_REQUIRED WORK_
Reproduce the data below in full and to the letter, images excepted.
[[ SOURCE MATERIAL open ]]
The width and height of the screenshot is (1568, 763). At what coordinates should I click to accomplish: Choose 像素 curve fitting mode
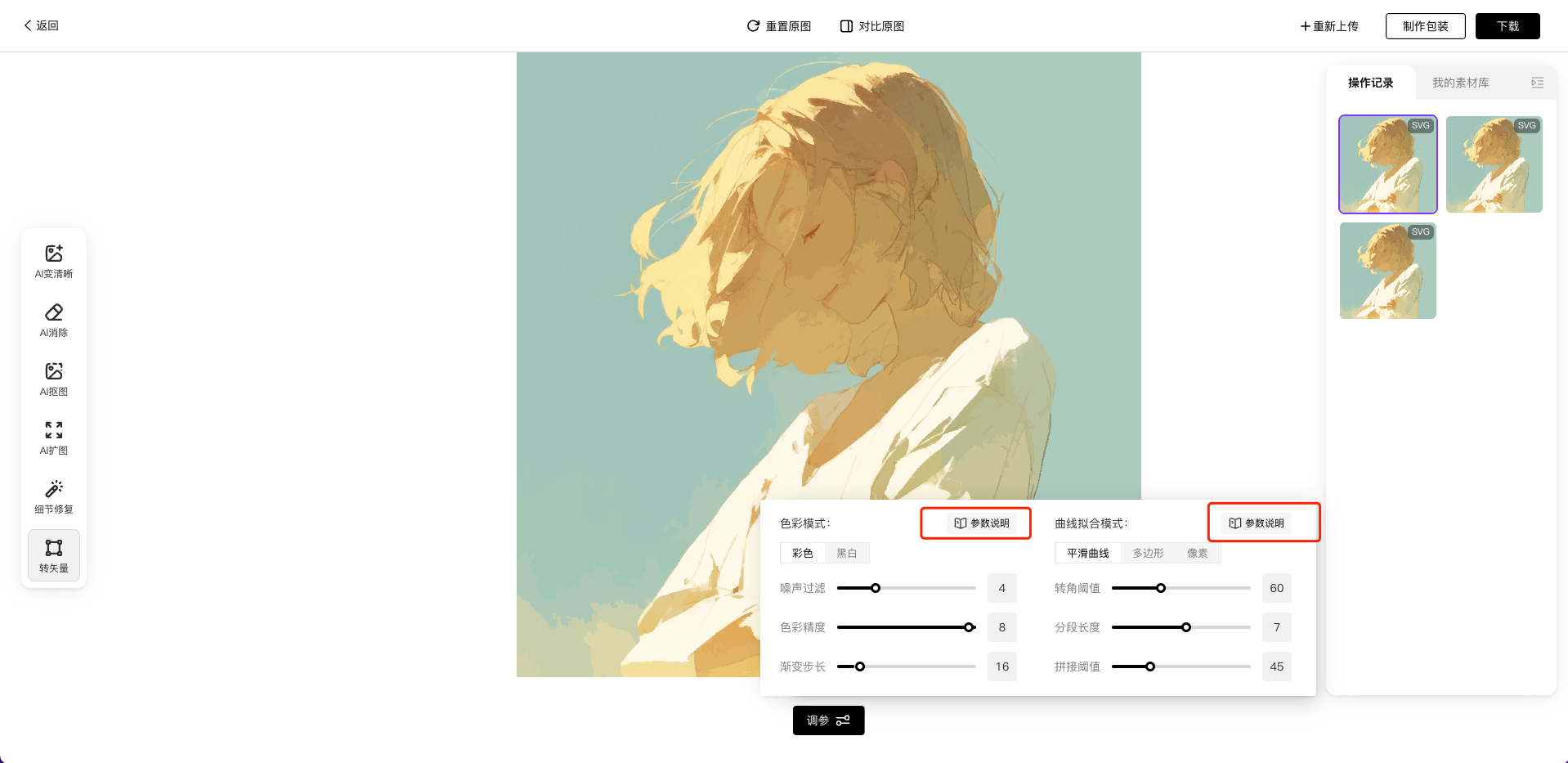[1198, 554]
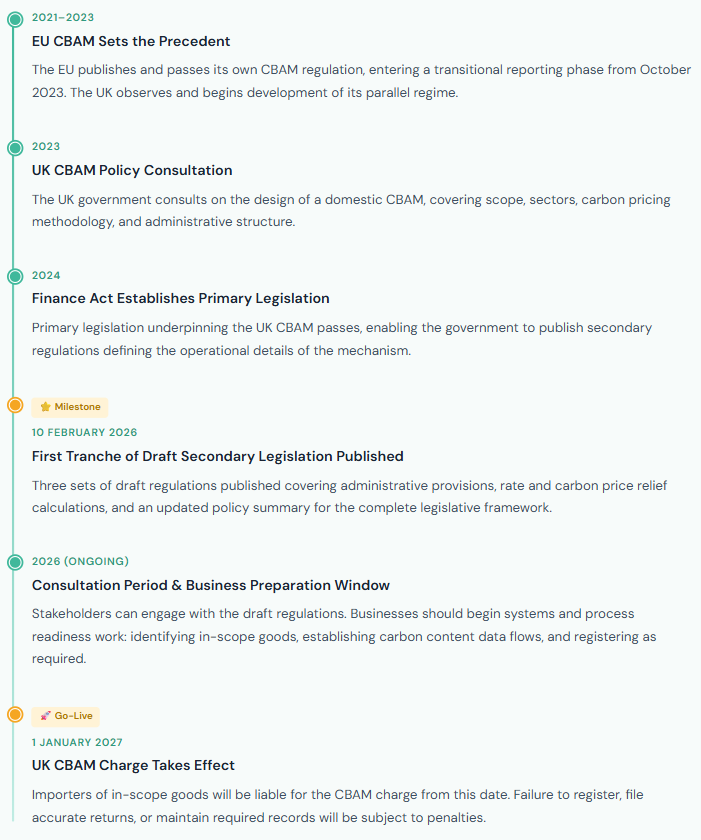The width and height of the screenshot is (701, 840).
Task: Click the "UK CBAM Charge Takes Effect" title
Action: click(133, 765)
[[ SOURCE MATERIAL closed ]]
_YOUR RESPONSE_
The width and height of the screenshot is (1568, 763). At what coordinates should I click to accomplish: Choose 像素 curve fitting mode
[1198, 554]
The width and height of the screenshot is (701, 840).
Task: Click the "UK CBAM Charge Takes Effect" title
Action: click(133, 765)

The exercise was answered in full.